Rugby Recipes: Penang prawn curry with fragrant steamed jasmine rice

As we continue to diversify our content here at The Rugby Blog, we are pleased to have teamed up with sporty chef, Kate Percy, to bring you a number of recipes designed for rugby players. This recipe is for muscle recovery, and we’ll be bringing you one for endurance next week.

This recipe is good to eat to help muscles recover after a big workout – the jasmine rice has a high GI – that’s quick-release carbohydrates to replenish your glycogen stores as fast as possible – and the curry is full of nutrients to help your bones replace lost salts and reduce muscle inflammation.

Thai curries are quick, easy, healthy and really delicious. The trick to a Thai curry is to create the perfect harmony of heat, salt, sweet and sour by using a basic mix of coconut milk, fish sauce, curry
paste, chilli, lime and sugar. You can make your own curry paste if you have the time and the inclination, but really good readymade pastes are available in the shops.

If you have an Asian store nearby, you will find the ingredients will be cheaper and very authentic, but you should find everything you need in your local supermarket too. This curry is absolutely crammed with nutrition – peanuts, prawns, green and red vegetables and basil. What’s more, the aromas are so tempting, you’ll want to eat it straight away.

Ingredients: Serves 2

125g Thai jasmine rice
250g uncooked, peeled prawns
500ml coconut milk
3 tbsp fish sauce
1 tbsp shaved palm sugar or brown sugar
1 red pepper, deseeded and cut into strips
2 red fresh chillis, deseeded and cut into strips
2 handfuls sugar snap peas
1 tbsp unsalted peanuts, ground in the blender, or use crunchy peanut butter
8 kaffir lime leaves, torn into strips
A squeeze of lime juice
2 large handfuls Thai basil leaves (use European variety if you cannot get hold of Thai basil)
2 tbs (50g) Penang curry paste (use red curry as an alternative)


1. Prepare the jasmine rice. Rinse in cold water and then add 300 ml water (enough to cover the rice by ½ inch, or to the first joint of your middle finger) to the rice. Cover with a tight-fitting lid, bring to the boil and simmer for 7-10 minutes, or until all the water has been absorbed. Turn off the heat and leave for 4-5 minutes. Uncover the pan and fluff up the rice to serve. It is authentic not to use salted water – the rice is a completely plain accompaniment to the curry.

2. Heat half the coconut milk in a wok or large frying pan until boiling and add 2 tbsp of the curry paste.
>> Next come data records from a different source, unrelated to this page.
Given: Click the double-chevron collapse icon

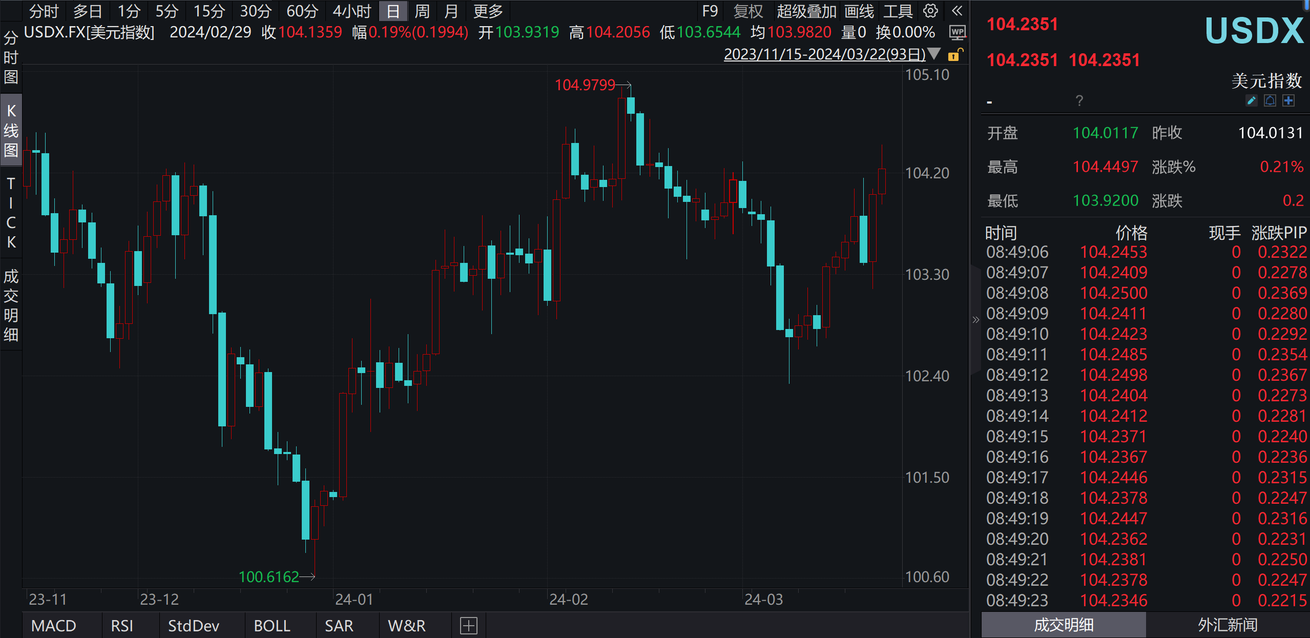Looking at the screenshot, I should click(x=956, y=11).
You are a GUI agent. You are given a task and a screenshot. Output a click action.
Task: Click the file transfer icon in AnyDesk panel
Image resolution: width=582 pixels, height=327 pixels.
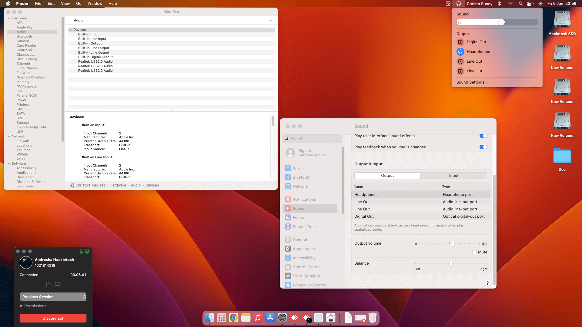point(49,284)
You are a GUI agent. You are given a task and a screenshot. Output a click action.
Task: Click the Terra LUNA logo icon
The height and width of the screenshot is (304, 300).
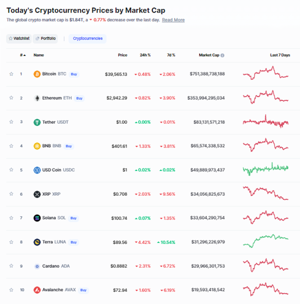[37, 242]
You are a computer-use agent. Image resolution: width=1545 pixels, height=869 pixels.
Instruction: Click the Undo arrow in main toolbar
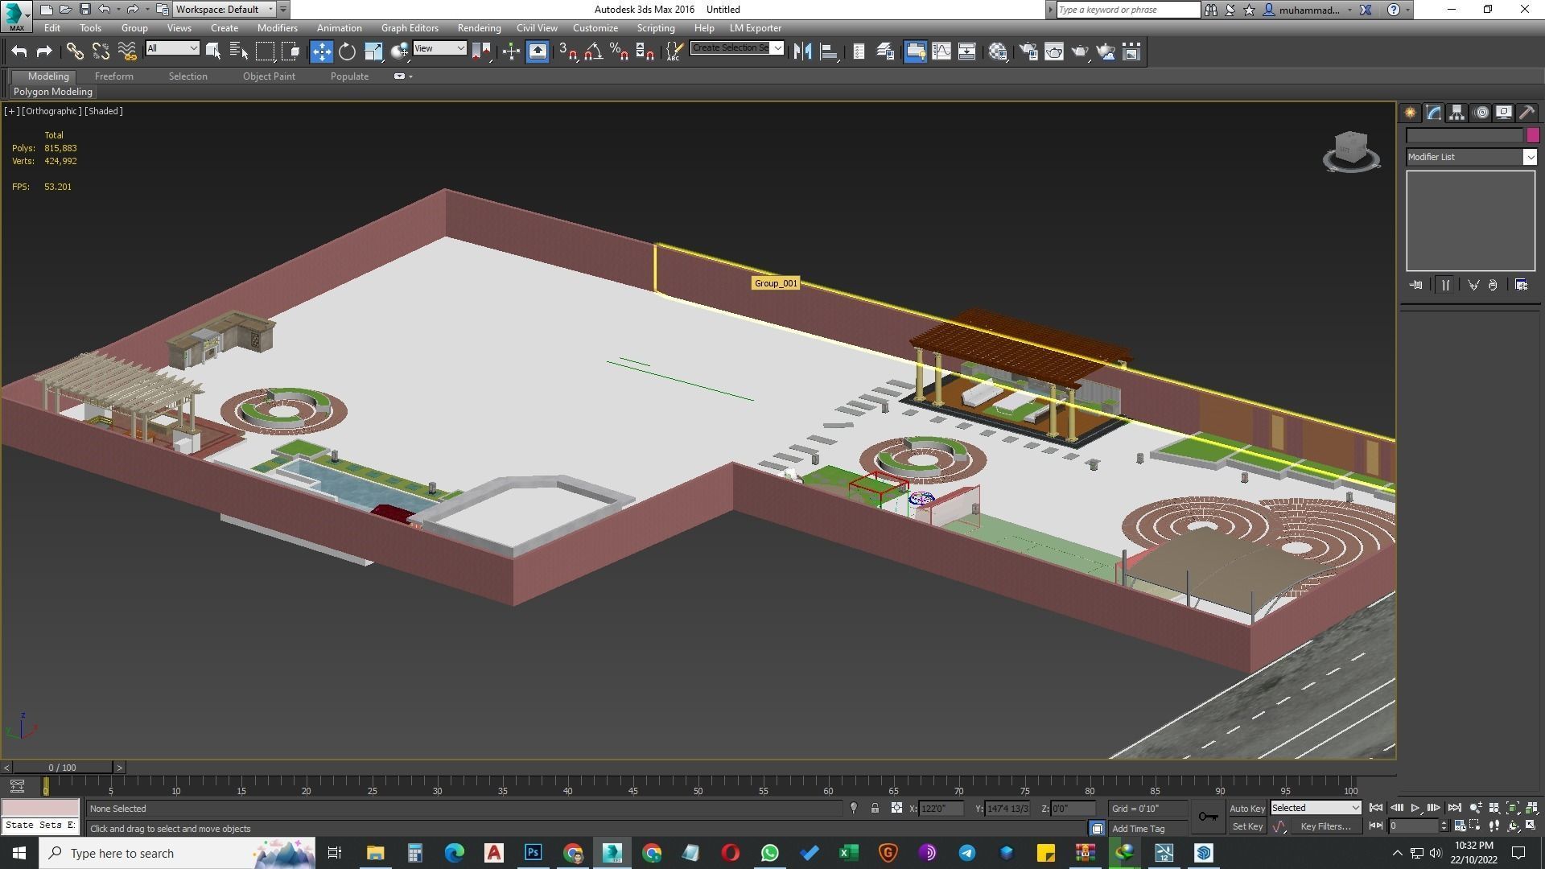tap(19, 52)
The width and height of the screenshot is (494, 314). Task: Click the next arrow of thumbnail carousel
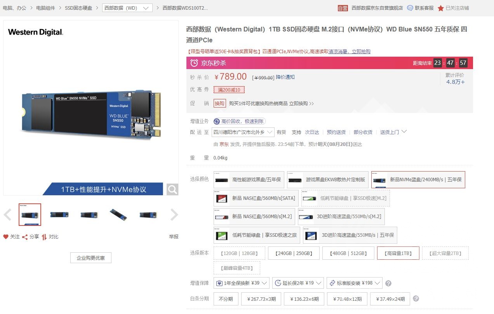tap(174, 215)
Simmer for 2 to 3 minutes, stirring all the time, until fragrant.

3. Add the fish sauce and palm sugar and stir, then add the peanuts and the rest of the coconut milk and fry for a minute or two.

4. Add the peas, prawns, red pepper, the kaffir lime leaves, a squeeze of lime juice and one of the chillis and simmer for a few minutes until the prawns are pink and the vegetables are just cooked.

5. Taste for seasoning – add more chilli if you need more heat, or perhaps more fish sauce, some lime juice or sugar – try to get a balance that suits your taste.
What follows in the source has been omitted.